Maar deze feiten spelen uiteindelijk geen enkele rol in de politieke besluitvorming in Washington. Een president mag wel het onrecht sporadisch benoemen om zijn gemoed te luchten, maar mag zeker niet zijn beleid daarop afstemmen. Om het grootscheepse onrecht te legitimeren is propaganda onmisbaar. Rosenberg:
America’s
Advertising Council (a body made up of major advertising agencies), for
example, issued a booklet in 1948 called ‘Advertising: A New Weapon in the World Wide
Fight for Freedom.’ Disseminated globally
by the U.S. Department of State, it portrayed American advertising techniques
as critical to the stimulation of consumer demand and, therefore, to the
restoration of productive capacity worldwide. It touted consumer choice within
a marketplace characterized by private wonership and informede by advertising
as virtually synonymous with a highly exportable ‘American Way of Life.’ […] Consumeris, accompanied by images of desire, was part of a complex
circuitry modified by whatever culture it reached. […] Consumerism throughout
the world, as in the United States, helped build imagined communities around
projections of modernity, expressed through consumption, but these identities
had flexibility. Consumerism found expression globally, nationally, and locally…
‘identities and consumer profiles are melded and desires simulated and directed
by the guiding hand of advertisers.’ Critics of consumerism had long viewed
this process as manilulative. Yet being ‘targheted’ by advertisers could also…
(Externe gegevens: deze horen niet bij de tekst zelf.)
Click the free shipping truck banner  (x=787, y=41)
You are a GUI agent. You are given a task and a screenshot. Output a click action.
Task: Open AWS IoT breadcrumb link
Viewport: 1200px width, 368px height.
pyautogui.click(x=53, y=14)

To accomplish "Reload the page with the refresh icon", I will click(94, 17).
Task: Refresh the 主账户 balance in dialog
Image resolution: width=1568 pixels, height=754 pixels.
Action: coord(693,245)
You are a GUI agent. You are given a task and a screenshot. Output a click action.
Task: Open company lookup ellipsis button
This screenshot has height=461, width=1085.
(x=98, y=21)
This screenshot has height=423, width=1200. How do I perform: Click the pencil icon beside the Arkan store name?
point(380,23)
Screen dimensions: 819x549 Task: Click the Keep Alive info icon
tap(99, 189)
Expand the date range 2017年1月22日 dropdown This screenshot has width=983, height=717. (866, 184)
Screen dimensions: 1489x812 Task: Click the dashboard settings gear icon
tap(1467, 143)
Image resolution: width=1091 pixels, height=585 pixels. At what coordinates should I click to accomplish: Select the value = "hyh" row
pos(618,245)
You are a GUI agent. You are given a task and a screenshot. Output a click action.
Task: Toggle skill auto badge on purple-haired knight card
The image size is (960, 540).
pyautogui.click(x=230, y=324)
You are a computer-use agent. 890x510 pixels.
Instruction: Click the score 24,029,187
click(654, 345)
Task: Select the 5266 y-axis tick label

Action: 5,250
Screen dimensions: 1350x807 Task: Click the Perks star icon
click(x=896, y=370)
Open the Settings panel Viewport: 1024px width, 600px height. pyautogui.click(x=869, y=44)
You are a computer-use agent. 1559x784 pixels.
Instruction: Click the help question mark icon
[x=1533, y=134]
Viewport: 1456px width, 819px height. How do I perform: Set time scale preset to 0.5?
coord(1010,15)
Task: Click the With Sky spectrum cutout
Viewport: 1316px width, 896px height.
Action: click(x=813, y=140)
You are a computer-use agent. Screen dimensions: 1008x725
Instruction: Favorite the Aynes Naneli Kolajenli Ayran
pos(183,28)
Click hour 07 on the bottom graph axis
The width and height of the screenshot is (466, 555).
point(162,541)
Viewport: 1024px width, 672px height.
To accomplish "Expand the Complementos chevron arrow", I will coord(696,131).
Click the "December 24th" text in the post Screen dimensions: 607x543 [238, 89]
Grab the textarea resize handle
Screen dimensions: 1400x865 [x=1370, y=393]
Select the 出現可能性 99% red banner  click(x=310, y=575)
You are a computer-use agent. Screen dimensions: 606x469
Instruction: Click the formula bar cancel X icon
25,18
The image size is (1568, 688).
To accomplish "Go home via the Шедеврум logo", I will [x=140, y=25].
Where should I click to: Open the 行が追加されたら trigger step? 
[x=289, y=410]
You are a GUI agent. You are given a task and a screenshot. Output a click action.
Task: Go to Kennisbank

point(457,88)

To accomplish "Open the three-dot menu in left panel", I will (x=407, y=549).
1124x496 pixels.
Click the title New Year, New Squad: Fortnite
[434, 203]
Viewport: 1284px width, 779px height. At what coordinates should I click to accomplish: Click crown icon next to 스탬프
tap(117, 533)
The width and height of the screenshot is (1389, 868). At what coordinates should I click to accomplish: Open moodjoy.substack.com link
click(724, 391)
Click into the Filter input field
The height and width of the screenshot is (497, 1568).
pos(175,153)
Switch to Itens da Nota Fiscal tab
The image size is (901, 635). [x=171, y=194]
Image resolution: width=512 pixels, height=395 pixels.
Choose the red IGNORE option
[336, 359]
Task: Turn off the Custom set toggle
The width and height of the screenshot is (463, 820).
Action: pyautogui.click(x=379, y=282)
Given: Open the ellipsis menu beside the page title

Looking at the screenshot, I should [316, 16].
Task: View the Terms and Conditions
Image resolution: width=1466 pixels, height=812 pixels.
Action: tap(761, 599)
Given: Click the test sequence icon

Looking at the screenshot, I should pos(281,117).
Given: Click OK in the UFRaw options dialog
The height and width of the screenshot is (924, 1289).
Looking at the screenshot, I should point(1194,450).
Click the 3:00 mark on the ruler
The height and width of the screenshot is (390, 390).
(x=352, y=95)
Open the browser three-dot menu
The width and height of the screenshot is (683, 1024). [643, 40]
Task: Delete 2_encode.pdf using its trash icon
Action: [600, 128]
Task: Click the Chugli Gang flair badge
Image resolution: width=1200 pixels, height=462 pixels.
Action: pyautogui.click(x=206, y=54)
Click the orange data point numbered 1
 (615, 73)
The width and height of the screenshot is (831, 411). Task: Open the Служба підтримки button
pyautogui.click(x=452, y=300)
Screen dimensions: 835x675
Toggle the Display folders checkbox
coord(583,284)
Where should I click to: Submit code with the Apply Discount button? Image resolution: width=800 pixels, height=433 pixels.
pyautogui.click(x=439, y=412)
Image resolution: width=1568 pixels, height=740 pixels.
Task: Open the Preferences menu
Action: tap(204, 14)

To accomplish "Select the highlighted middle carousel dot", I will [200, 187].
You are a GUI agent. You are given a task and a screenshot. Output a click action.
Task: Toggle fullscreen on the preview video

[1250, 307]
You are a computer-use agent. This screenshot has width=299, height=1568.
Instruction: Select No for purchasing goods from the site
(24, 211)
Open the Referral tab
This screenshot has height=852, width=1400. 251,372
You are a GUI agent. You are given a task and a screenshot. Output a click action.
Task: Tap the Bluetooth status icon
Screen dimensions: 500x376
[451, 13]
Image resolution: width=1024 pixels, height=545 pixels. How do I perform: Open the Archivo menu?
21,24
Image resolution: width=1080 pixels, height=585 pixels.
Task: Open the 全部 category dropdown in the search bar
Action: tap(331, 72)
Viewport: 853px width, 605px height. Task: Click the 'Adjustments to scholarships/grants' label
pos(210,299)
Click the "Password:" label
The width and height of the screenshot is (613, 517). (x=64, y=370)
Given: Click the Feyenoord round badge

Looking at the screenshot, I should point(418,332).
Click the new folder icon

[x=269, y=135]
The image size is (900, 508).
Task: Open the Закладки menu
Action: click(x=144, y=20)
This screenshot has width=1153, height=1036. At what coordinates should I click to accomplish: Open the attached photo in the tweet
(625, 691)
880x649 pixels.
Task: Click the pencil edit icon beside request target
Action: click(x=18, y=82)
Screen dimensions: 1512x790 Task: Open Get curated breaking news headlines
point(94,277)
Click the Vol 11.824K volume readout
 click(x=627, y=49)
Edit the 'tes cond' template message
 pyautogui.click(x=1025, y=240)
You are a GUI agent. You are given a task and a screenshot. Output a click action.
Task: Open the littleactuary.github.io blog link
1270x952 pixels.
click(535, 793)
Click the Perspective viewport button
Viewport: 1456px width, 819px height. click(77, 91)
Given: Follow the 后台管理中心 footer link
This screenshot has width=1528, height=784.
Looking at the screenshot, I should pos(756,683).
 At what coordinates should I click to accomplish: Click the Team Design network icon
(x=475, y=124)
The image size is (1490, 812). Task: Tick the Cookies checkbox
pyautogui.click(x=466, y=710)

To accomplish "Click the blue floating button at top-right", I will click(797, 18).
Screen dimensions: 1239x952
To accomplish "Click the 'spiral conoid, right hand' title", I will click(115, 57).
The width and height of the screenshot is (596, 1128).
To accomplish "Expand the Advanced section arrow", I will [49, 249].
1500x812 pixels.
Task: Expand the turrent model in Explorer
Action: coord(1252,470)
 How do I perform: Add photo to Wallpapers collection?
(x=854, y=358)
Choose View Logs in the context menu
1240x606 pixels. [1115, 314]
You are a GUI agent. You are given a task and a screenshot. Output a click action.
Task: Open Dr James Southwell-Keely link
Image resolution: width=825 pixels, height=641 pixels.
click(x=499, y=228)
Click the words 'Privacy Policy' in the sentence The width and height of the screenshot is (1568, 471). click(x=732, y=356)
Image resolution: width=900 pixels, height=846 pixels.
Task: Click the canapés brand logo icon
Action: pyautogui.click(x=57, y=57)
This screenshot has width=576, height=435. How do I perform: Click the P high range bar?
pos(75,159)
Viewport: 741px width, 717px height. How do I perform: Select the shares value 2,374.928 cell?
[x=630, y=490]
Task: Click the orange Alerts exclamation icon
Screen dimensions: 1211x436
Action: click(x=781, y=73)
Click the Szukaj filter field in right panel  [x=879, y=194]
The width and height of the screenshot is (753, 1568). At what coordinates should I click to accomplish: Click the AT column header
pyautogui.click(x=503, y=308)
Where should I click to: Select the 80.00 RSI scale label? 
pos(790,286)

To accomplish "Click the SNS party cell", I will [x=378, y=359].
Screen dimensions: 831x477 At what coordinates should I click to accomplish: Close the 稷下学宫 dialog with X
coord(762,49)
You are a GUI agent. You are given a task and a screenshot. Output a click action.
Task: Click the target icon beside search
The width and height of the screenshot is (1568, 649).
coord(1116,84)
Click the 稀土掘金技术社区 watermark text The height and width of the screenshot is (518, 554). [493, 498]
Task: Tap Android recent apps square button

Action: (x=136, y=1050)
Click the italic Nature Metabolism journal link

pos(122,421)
bring with it the feeling of choice, self-realization, and individual
empowerment.
As
advertisers and producers learned to appeal individually and locally, mass
consumedrism broke loose from any U.S. cultural base. Globalization, a word
that became more and more prominent from the late 1970s on, diffused
nation-state-based power… Within a few decades after the end of World War II,
America had ceased to be the national home of the Consumer Century. Consumerism
and its cultural codes spread and blurred global and local… Consumerism was the
‘ism’ that ‘won’ the ideological battles of the twentieth century… Consumerism ‘won’ less because it implied ‘Americanization’ than because its appeals proved so
globally adaptive that it ceased to be seen as American at all.
Het
consumentisme heeft de Verenigde Staten als voorbeeld niet meer nodig. Wat daar
op gang werd gebracht heerst nu wereldwijd, als ideologie, wel te verstaan, niet
als dagelijkse werkelijkheid gezien de wijd verspreide armoede op aarde. Er
zijn weliswaar Indiase en Chinese miljardairs maar die leven in landen die honderden
miljoenen straatarmen kennen. Het consumptiemodel kan per definitie alleen maar
bestaan dankzij ontelbare mensen die buitengesloten zijn en die niet mee mogen
doen aan het consumptieparadijs. Dat is geen mening, maar een feit als men om
zich heen kijkt. Dit betekent natuurlijk niet, zoals sommige neoliberale
ideologen dachten, ‘het einde van de geschiedenis.’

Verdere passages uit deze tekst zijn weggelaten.